Exercise prompt: Can you turn the entries below into a Markdown table with the columns Row and Line, where Row numbers the lines in order and Line holds each line's text? Leave out blank lines.

Data for this task:
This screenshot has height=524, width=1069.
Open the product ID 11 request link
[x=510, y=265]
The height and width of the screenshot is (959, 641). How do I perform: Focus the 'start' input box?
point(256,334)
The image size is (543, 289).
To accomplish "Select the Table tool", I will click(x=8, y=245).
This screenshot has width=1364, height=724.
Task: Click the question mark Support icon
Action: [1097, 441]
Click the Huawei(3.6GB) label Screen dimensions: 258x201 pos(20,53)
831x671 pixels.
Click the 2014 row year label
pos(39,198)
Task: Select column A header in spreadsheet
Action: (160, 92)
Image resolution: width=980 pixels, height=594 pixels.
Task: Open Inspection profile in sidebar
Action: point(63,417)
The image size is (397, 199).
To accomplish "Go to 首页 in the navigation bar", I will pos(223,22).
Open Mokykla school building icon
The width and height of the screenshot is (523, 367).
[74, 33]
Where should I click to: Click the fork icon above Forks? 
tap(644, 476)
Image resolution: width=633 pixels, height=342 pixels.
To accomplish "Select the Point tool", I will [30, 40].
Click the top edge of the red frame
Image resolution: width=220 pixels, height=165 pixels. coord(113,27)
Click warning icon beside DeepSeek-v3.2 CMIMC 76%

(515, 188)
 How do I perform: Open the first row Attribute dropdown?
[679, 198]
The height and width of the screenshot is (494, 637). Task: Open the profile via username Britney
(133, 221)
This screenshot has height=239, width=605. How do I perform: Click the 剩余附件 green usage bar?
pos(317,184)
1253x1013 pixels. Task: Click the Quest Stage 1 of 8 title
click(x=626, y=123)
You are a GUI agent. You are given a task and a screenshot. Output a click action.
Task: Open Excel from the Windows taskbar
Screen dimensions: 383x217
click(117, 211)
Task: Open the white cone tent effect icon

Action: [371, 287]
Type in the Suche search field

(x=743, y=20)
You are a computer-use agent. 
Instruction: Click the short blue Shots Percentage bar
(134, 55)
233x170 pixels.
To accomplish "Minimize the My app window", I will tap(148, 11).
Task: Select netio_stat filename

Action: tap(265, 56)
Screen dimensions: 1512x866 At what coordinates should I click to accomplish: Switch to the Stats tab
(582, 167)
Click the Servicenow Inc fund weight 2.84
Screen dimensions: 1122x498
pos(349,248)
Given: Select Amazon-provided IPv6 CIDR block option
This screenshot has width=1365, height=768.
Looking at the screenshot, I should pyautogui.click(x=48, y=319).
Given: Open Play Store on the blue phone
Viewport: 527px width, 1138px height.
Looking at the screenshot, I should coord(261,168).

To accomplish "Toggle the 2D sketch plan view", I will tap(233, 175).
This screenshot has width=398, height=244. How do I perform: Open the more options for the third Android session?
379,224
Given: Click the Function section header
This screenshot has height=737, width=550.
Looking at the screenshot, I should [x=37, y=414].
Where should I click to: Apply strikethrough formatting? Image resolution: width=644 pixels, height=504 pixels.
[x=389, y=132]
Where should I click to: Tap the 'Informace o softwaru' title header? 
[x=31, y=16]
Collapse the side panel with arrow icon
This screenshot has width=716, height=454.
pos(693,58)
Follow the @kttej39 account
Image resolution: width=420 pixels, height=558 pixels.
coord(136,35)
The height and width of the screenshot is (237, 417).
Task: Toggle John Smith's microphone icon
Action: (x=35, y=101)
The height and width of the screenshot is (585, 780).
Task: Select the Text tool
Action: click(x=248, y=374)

Result of the task:
| Row | Line |
|---|---|
| 1 | This screenshot has height=524, width=1069. |
| 2 | Open the product ID 11 request link |
| 3 | [x=510, y=265] |
| 4 | The height and width of the screenshot is (959, 641). How do I perform: Focus the 'start' input box? |
| 5 | point(256,334) |
| 6 | The image size is (543, 289). |
| 7 | To accomplish "Select the Table tool", I will click(x=8, y=245). |
| 8 | This screenshot has width=1364, height=724. |
| 9 | Task: Click the question mark Support icon |
| 10 | Action: [1097, 441] |
| 11 | Click the Huawei(3.6GB) label Screen dimensions: 258x201 pos(20,53) |
| 12 | 831x671 pixels. |
| 13 | Click the 2014 row year label |
| 14 | pos(39,198) |
| 15 | Task: Select column A header in spreadsheet |
| 16 | Action: (160, 92) |
| 17 | Image resolution: width=980 pixels, height=594 pixels. |
| 18 | Task: Open Inspection profile in sidebar |
| 19 | Action: point(63,417) |
| 20 | The image size is (397, 199). |
| 21 | To accomplish "Go to 首页 in the navigation bar", I will pos(223,22). |
| 22 | Open Mokykla school building icon |
| 23 | The width and height of the screenshot is (523, 367). |
| 24 | [74, 33] |
| 25 | Where should I click to: Click the fork icon above Forks?  |
| 26 | tap(644, 476) |
| 27 | Image resolution: width=633 pixels, height=342 pixels. |
| 28 | To accomplish "Select the Point tool", I will [30, 40]. |
| 29 | Click the top edge of the red frame |
| 30 | Image resolution: width=220 pixels, height=165 pixels. coord(113,27) |
| 31 | Click warning icon beside DeepSeek-v3.2 CMIMC 76% |
| 32 | (515, 188) |
| 33 |  How do I perform: Open the first row Attribute dropdown? |
| 34 | [679, 198] |
| 35 | The height and width of the screenshot is (494, 637). Task: Open the profile via username Britney |
| 36 | (133, 221) |
| 37 | This screenshot has height=239, width=605. How do I perform: Click the 剩余附件 green usage bar? |
| 38 | pos(317,184) |
| 39 | 1253x1013 pixels. Task: Click the Quest Stage 1 of 8 title |
| 40 | click(x=626, y=123) |
| 41 | You are a GUI agent. You are given a task and a screenshot. Output a click action. |
| 42 | Task: Open Excel from the Windows taskbar |
| 43 | Screen dimensions: 383x217 |
| 44 | click(117, 211) |
| 45 | Task: Open the white cone tent effect icon |
| 46 | Action: [371, 287] |
| 47 | Type in the Suche search field |
| 48 | (x=743, y=20) |
| 49 | You are a computer-use agent.  |
| 50 | Instruction: Click the short blue Shots Percentage bar |
| 51 | (134, 55) |
| 52 | 233x170 pixels. |
| 53 | To accomplish "Minimize the My app window", I will tap(148, 11). |
| 54 | Task: Select netio_stat filename |
| 55 | Action: tap(265, 56) |
| 56 | Screen dimensions: 1512x866 At what coordinates should I click to accomplish: Switch to the Stats tab |
| 57 | (582, 167) |
| 58 | Click the Servicenow Inc fund weight 2.84 |
| 59 | Screen dimensions: 1122x498 |
| 60 | pos(349,248) |
| 61 | Given: Select Amazon-provided IPv6 CIDR block option |
| 62 | This screenshot has width=1365, height=768. |
| 63 | Looking at the screenshot, I should pyautogui.click(x=48, y=319). |
| 64 | Given: Open Play Store on the blue phone |
| 65 | Viewport: 527px width, 1138px height. |
| 66 | Looking at the screenshot, I should coord(261,168). |
| 67 | To accomplish "Toggle the 2D sketch plan view", I will tap(233, 175). |
| 68 | This screenshot has width=398, height=244. How do I perform: Open the more options for the third Android session? |
| 69 | 379,224 |
| 70 | Given: Click the Function section header |
| 71 | This screenshot has height=737, width=550. |
| 72 | Looking at the screenshot, I should [x=37, y=414]. |
| 73 | Where should I click to: Apply strikethrough formatting? Image resolution: width=644 pixels, height=504 pixels. |
| 74 | [x=389, y=132] |
| 75 | Where should I click to: Tap the 'Informace o softwaru' title header?  |
| 76 | [x=31, y=16] |
| 77 | Collapse the side panel with arrow icon |
| 78 | This screenshot has width=716, height=454. |
| 79 | pos(693,58) |
| 80 | Follow the @kttej39 account |
| 81 | Image resolution: width=420 pixels, height=558 pixels. |
| 82 | coord(136,35) |
| 83 | The height and width of the screenshot is (237, 417). |
| 84 | Task: Toggle John Smith's microphone icon |
| 85 | Action: (x=35, y=101) |
| 86 | The height and width of the screenshot is (585, 780). |
| 87 | Task: Select the Text tool |
| 88 | Action: click(x=248, y=374) |